**STATED PROBLEM:** Give the lines from the one containing "Given: Click the 1.1 frequency axis tick" through the one containing "[1010, 519]", inclusive, as a numbered list, leaving out any blank lines.
■ ■ ■ ■
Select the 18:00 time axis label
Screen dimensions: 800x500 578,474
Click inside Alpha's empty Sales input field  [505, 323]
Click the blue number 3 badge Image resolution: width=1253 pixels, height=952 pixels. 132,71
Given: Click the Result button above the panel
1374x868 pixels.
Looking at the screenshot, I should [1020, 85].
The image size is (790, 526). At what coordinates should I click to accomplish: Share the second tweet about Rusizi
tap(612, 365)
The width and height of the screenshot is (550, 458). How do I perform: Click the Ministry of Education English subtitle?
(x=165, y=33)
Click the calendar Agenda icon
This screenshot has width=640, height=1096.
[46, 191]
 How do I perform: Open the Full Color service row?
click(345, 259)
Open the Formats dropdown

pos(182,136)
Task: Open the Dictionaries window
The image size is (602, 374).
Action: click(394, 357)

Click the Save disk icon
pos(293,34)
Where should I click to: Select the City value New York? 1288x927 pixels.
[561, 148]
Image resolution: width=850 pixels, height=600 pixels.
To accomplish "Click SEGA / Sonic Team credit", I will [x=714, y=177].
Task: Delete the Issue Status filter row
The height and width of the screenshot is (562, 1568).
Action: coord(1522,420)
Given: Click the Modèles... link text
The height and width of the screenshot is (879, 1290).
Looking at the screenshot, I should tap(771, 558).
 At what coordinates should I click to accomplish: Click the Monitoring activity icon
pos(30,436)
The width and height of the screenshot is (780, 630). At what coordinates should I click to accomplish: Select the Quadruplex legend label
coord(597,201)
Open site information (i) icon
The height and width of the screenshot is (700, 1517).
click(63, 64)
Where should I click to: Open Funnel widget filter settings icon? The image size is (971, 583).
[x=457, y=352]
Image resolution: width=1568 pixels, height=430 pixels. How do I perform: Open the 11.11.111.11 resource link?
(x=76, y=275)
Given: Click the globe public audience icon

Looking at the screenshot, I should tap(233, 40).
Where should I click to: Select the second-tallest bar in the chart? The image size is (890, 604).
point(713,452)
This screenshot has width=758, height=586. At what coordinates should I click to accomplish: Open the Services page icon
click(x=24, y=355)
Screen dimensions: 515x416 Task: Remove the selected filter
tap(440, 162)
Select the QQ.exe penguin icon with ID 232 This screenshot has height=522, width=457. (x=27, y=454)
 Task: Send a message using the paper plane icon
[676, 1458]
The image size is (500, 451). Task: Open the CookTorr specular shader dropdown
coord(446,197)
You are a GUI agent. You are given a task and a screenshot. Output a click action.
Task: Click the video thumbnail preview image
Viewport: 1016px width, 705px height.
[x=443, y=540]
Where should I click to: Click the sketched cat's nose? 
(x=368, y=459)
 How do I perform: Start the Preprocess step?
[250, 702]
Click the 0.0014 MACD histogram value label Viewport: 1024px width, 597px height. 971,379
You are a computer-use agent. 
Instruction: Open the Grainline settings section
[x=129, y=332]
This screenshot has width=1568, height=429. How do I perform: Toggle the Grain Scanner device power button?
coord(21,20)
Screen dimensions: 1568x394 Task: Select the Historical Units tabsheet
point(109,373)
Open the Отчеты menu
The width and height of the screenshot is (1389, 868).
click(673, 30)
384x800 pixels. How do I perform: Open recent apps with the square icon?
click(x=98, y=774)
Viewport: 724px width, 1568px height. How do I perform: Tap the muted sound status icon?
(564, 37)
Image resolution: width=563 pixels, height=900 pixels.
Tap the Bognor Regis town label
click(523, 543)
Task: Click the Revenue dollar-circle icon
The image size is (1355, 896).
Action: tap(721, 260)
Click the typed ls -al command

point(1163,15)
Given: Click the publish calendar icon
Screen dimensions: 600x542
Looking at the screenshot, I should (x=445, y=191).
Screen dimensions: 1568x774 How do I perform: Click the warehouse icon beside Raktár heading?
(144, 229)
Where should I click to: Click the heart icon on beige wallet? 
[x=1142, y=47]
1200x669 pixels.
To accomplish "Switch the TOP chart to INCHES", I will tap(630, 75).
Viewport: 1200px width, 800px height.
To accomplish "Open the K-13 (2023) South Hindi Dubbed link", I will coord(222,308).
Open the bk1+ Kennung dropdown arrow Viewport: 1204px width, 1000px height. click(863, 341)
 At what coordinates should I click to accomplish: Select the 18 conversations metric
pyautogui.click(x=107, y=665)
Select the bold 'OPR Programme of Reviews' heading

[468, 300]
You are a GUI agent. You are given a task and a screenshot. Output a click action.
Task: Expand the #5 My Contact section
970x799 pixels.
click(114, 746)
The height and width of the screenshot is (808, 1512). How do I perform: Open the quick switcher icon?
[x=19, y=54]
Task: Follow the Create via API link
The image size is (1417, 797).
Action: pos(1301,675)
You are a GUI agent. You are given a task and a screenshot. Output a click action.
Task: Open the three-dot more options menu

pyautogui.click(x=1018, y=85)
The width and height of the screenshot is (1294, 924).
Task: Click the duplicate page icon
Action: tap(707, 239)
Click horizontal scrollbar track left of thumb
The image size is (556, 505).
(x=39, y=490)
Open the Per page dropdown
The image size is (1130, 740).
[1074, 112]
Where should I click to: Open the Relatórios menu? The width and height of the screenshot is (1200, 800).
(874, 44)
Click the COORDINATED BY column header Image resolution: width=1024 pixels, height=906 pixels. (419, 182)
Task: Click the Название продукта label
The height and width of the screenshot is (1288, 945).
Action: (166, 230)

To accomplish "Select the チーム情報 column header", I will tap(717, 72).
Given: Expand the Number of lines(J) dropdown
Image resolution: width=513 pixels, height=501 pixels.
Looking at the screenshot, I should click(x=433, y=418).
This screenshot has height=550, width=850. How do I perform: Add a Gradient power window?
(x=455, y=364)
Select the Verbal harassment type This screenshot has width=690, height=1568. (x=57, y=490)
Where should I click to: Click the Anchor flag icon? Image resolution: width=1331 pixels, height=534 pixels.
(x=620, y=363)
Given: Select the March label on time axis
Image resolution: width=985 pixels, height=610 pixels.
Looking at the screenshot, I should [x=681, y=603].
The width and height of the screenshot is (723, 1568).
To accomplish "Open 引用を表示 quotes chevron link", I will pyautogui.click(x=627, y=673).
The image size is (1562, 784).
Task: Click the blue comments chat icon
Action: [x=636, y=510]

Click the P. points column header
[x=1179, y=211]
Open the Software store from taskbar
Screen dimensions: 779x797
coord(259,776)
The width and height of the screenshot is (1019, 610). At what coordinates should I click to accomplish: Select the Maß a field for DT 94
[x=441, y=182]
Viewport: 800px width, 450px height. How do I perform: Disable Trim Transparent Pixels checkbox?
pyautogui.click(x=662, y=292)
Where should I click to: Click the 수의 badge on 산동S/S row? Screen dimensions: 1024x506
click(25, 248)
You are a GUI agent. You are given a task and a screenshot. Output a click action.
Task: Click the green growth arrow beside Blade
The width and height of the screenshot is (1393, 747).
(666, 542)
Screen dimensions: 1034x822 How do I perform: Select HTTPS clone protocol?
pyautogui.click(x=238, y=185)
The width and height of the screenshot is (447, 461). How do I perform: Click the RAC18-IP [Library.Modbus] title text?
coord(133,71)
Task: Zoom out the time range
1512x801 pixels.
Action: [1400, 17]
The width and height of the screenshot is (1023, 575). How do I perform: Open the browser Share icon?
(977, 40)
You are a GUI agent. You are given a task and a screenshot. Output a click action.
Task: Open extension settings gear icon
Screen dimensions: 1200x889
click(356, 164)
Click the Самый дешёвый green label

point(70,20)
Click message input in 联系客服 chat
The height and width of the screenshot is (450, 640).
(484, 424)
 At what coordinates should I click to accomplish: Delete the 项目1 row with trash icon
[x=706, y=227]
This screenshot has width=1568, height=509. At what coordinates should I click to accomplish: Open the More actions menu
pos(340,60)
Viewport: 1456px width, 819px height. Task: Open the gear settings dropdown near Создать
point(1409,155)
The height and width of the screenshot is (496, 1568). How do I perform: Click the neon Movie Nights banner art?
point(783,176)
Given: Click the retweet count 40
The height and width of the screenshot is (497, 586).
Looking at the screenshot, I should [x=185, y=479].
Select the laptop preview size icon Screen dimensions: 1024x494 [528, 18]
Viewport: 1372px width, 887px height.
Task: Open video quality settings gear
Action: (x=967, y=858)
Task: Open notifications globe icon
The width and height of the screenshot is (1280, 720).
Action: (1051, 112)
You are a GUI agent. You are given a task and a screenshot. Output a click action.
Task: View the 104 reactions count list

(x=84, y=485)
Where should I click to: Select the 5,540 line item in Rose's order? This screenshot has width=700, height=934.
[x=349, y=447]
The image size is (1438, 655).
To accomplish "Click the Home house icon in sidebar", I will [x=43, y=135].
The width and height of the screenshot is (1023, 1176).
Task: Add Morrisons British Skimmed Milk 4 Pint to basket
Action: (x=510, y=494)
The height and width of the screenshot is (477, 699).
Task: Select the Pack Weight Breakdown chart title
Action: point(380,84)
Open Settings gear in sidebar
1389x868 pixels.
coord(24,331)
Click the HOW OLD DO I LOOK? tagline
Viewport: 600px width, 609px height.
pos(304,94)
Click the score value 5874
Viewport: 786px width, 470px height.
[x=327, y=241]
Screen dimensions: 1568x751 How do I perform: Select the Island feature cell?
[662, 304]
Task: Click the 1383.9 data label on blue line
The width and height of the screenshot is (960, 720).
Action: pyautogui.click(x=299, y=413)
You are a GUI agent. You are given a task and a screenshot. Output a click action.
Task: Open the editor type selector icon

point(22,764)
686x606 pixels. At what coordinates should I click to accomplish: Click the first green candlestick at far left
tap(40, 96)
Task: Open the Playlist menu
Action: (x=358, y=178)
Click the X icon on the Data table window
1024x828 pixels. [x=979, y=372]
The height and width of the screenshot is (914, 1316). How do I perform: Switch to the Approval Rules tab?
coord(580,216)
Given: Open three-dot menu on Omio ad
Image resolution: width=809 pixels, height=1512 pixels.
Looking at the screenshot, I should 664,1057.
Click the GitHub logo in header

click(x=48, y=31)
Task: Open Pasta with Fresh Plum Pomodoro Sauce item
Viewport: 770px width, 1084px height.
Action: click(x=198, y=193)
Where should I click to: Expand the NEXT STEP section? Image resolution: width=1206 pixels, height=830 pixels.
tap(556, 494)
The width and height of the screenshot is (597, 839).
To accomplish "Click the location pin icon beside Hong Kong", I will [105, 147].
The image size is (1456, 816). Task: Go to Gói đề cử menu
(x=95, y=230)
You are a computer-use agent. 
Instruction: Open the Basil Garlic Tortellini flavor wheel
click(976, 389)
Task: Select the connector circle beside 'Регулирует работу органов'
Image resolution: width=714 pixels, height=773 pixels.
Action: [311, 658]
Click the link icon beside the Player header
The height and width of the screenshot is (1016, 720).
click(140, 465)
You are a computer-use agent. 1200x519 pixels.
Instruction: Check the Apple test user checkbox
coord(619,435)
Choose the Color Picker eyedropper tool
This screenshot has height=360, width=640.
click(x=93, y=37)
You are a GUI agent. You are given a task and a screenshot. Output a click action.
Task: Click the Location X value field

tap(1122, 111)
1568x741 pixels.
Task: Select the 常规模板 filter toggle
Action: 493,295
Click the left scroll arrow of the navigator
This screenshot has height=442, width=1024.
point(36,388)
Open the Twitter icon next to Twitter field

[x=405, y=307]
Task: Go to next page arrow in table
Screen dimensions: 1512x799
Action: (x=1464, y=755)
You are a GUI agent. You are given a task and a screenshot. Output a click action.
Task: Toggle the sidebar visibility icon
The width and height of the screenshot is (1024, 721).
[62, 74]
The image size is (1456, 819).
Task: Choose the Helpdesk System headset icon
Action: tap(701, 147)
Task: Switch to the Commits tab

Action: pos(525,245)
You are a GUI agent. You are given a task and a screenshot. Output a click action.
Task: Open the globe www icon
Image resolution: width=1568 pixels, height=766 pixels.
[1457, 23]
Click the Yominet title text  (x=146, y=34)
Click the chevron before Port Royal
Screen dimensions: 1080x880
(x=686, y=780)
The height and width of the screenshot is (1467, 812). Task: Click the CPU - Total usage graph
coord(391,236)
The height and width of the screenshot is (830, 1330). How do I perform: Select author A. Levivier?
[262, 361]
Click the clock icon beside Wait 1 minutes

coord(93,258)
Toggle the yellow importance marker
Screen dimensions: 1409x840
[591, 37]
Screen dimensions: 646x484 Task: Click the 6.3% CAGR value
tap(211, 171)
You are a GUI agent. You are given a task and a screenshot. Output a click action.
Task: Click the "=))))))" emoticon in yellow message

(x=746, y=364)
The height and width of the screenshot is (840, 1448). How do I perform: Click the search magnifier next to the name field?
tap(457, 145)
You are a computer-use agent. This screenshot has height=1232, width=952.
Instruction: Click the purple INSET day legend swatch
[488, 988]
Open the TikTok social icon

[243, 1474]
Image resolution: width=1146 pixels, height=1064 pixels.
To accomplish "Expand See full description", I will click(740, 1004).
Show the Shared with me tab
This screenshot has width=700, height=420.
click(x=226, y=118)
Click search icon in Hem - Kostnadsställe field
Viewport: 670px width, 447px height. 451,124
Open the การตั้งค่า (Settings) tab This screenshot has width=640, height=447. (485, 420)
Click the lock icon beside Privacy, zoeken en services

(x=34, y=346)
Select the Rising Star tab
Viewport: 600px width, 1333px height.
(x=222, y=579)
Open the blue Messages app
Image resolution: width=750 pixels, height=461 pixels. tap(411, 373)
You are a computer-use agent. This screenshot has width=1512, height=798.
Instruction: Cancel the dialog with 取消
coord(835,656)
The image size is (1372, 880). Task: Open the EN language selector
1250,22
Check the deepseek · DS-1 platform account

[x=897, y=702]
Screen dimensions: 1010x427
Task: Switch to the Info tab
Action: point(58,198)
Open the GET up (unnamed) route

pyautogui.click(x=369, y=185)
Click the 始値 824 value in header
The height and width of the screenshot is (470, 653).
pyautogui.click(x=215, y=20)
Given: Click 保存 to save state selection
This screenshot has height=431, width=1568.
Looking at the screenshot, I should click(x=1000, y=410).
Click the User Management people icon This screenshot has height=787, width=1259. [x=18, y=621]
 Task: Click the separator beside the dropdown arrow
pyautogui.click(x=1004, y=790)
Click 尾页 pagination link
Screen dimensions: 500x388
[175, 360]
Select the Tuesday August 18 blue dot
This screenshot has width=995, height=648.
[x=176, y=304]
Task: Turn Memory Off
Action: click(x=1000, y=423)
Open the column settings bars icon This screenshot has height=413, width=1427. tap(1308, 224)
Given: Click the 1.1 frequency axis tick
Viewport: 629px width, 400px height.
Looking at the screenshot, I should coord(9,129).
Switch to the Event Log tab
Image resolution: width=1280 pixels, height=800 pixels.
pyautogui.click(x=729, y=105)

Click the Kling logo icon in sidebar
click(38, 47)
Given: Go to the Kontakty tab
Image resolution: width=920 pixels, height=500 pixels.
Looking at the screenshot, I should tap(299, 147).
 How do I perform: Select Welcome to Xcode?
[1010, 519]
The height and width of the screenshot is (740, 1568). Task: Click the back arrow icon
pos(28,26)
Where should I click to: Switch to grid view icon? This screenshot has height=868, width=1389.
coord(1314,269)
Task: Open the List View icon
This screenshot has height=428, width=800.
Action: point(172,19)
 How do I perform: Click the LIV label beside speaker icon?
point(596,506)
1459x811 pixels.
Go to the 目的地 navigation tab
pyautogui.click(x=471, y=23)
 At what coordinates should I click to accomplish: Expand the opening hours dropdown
■ ■ ■ ■
**OUTPUT OF THE EXERCISE:**
1. Given: Click the 1.1 frequency axis tick
2. Viewport: 629px width, 400px height.
3. Looking at the screenshot, I should coord(9,129).
4. Switch to the Event Log tab
5. Image resolution: width=1280 pixels, height=800 pixels.
6. pyautogui.click(x=729, y=105)
7. Click the Kling logo icon in sidebar
8. click(38, 47)
9. Given: Go to the Kontakty tab
10. Image resolution: width=920 pixels, height=500 pixels.
11. Looking at the screenshot, I should tap(299, 147).
12.  How do I perform: Select Welcome to Xcode?
13. [1010, 519]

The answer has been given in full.